Definition of 'Holding Company'
A parent corporation, limited liability company or limited partnership that owns enough voting stock in another company to control its policies and management. A holding company exists for the sole purpose of controlling another company, which might also be a corporation, limited partnership or limited liability company, rather than for the purpose of producing its own goods or services. Holding companies also exist for the purpose of owning property such as real estate, patents, trademarks, stocks and other assets. If a business is 100% owned by a holding company, it is called a wholly owned subsidiary.
Investopedia explains 'Holding Company'
One benefit of forming a holding company is that the holding company itself is protected from the losses. If one of their companies goes bankrupt, the holding company experiences a capital loss and a decline in net worth, but the bankrupt company’s debtors and creditors can’t pursue the holding company for remuneration. Thus, a major corporation might structure itself as a holding company with one subsidiary to own its brand name and trademarks, another to own its real estate, another to own its equipment and others to operate each franchise. This way, each subsidiary as well as the holding company itself has limited financial and legal liability. Structuring a company this way can also limit tax liability by strategically basing certain parts of the business in jurisdictions with lower tax rates.
Holding companies also allow individuals to protect their personal assets. Rather than owning assets personally and therefore being liable for their debts, potential lawsuits and other risks, holding companies can own the assets so that only the holding company’s assets and not the individual’s assets are at risk.
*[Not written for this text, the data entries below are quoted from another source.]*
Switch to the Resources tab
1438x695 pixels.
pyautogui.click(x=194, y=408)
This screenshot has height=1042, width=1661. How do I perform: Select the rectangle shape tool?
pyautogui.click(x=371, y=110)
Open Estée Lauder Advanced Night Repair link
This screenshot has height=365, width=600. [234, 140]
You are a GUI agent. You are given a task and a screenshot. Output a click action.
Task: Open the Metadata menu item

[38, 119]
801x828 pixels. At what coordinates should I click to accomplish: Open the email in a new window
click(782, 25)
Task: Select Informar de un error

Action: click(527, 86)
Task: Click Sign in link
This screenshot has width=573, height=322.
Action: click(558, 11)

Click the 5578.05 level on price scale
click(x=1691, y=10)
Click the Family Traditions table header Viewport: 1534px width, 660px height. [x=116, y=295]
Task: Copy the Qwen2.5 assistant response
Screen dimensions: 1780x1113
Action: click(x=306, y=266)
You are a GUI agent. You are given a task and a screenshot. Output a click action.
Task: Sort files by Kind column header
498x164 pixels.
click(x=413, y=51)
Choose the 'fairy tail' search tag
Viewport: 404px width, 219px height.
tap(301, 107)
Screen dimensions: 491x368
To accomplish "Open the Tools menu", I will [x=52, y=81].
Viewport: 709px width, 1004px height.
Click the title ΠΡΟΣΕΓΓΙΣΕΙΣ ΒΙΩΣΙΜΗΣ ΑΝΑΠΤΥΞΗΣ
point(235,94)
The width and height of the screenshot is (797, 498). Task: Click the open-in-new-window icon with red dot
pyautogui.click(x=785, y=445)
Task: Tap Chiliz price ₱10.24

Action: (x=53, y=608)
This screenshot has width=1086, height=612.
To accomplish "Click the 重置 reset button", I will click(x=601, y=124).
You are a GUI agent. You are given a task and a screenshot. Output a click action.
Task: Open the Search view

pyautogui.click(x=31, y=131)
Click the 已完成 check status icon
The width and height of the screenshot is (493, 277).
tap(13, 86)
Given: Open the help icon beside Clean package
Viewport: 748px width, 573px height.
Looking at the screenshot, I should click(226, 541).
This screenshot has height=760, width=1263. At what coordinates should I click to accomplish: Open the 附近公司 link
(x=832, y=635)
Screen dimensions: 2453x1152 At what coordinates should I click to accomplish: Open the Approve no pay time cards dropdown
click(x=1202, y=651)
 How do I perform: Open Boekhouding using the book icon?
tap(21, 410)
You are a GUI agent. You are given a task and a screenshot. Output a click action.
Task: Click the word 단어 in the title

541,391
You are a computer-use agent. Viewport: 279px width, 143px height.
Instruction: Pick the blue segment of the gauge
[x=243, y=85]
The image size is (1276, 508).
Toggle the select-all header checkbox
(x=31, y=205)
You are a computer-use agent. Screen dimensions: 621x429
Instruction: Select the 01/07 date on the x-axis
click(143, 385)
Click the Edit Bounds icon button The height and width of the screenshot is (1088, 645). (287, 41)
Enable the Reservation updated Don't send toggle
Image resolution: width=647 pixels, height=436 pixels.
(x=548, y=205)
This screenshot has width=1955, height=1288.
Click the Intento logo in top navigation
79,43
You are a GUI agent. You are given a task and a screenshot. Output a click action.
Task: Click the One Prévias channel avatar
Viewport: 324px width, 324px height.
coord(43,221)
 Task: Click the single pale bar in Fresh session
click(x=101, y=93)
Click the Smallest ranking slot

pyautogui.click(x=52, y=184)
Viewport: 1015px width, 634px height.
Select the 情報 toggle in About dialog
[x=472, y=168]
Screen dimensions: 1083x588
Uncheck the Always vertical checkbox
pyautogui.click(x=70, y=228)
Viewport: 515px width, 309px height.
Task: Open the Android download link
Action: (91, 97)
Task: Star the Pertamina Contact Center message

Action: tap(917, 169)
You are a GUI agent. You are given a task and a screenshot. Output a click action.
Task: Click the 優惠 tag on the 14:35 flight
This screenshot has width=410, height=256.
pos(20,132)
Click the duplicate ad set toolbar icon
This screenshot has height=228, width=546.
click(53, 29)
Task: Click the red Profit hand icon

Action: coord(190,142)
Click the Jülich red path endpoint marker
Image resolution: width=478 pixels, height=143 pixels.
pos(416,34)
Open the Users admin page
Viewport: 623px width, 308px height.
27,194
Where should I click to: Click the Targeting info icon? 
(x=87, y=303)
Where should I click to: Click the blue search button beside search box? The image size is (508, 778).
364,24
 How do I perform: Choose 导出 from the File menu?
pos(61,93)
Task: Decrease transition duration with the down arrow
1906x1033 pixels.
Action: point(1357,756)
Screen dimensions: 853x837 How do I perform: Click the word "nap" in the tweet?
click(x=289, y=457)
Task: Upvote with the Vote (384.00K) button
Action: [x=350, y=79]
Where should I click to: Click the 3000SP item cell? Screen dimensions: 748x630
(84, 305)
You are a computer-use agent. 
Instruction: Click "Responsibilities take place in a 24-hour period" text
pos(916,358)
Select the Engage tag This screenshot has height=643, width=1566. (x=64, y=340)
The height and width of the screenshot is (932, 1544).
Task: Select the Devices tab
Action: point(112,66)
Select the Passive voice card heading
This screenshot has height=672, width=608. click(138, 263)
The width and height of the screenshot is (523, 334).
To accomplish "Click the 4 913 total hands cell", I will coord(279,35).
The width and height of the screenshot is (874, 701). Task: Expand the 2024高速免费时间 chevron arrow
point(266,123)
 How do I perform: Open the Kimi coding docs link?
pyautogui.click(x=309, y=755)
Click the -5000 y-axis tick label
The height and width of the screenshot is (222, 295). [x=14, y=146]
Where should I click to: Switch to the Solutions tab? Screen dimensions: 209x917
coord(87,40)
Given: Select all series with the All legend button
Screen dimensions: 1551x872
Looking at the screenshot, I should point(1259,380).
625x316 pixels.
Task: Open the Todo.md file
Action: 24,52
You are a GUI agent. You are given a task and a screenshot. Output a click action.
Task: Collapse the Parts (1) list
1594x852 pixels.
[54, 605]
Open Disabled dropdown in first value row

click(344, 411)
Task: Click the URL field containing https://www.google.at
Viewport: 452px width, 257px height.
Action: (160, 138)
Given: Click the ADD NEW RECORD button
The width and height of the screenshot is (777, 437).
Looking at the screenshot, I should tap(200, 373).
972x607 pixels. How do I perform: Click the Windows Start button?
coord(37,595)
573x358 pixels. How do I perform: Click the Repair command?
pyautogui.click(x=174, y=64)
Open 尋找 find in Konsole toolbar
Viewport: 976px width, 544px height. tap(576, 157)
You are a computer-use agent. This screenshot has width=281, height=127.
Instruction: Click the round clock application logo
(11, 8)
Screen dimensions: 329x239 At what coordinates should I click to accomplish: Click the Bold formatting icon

A holding company’s operations consist of overseeing the companies it owns. It can hire and fire managers if necessary, but those companies’ managers are responsible for their own operations; the holding company is not. Although the holding company does not manage the day-to-day operations of the companies it controls, the owners should still understand how these their subsidiaries operate to evaluate the businesses’ performance and prospects on an ongoing basis.